Writing this blog for over a year has inspired me to know other mothers who have committed themselves to pursuing their own athletic dreams –  amateur or Olympian. Over the past few months, I’ve interviewed several such moms and started work on a book exploring the ways which such women have found to simultaneously pursue their passions and serve their families. But the more I've explored these women's experiences, the more convinced I’ve become that the very structure in which families exist is unstable,  unsustainable and just plain unfair.  

That structure, of course, being the nuclear family.

In my interviews, again and again, I’m reminded that family life, as it is lived by the vast majority of people in our country, seems to be a zero sum game - when one parent gains, another loses. If Dad plays golf, mom stays with the kids. If Mom surfs, Dad’s on house arrest. If a kid has an activity, one parent has to drive and then spend an hour or so sitting in a studio or on the bleachers.

The nuclear family – it’s clearly a game of winners and losers.

For women, the majority of whom are either inherently or culturally inclined to care for others, the thought that our pleasures come at the expense of the people we love can seem unbearable. In my case, it causes me to cut short my runs and my surf sessions. In other cases, a woman may not do anything she loves to begin with. Or when she does, she may do so overcome with a sense of doubt and guilt that diminishes what would otherwise be a purely joyful experience.

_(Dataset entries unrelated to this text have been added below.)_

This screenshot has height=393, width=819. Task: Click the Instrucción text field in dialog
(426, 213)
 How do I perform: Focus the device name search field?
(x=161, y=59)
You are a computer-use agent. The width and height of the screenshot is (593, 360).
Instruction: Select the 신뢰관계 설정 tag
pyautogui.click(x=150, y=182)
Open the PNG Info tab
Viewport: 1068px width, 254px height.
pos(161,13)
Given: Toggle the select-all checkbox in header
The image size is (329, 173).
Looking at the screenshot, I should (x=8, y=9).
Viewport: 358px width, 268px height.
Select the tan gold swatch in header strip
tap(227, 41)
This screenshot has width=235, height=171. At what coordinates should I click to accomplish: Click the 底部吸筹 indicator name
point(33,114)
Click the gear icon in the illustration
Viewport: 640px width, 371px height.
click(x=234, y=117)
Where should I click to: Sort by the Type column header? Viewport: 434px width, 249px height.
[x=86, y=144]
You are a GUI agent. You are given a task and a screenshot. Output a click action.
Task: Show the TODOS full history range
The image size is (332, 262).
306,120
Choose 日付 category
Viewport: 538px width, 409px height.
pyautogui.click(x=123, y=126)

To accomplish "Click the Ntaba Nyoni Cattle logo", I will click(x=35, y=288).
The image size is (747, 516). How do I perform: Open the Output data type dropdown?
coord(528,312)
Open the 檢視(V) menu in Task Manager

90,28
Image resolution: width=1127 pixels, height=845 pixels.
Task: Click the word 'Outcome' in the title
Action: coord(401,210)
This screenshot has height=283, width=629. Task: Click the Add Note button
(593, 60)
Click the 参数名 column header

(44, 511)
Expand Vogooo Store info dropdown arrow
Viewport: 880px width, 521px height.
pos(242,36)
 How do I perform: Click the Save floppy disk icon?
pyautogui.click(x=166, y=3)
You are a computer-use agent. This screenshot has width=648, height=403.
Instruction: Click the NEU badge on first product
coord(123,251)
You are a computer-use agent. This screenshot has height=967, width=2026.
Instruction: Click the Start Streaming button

On the one hand, at times I imagine this is a small problem to have. So what if the average mainstream American middle class mom has no time to have fun? 

On the other hand, I believe that the more time a person spends in flow, experiencing authentic joy, the more he or she can give to the world at large. Conversely, the diminishment of joy leads to a diminishment of inner resources and to an experience of scarcity that is at the root of so much addiction, despair and general dysfunction. And let me just say it - so much divorce.

Over the years, we've heard much about the collapse of the nuclear family - as if  that's a bad thing - as if the shattered nuclear family is responsible for so much that is wrong with our otherwise healthy and wholesome country. But what if this model was not effective to begin with?

If the nuclear family was a product created by a manufacturer, it would have been discontinued a long time ago, recalled due to the many hazards it presents  the consumer – among them isolation,  stress, divorce, infidelity, child abuse and depression.

This week I’m reading an incredible book: "Half the Sky", by Nicholas Kristof and Sheryl WuDunn. It is reminding me that there is so much work to be done all over the world and that it is a crime that so many American families should be so drained by just getting by that they, that we,  are too overwhelmed and stressed to effectively help those who are so less fortunate than we are.

But if the nuclear family is not the way for us to live, then what is?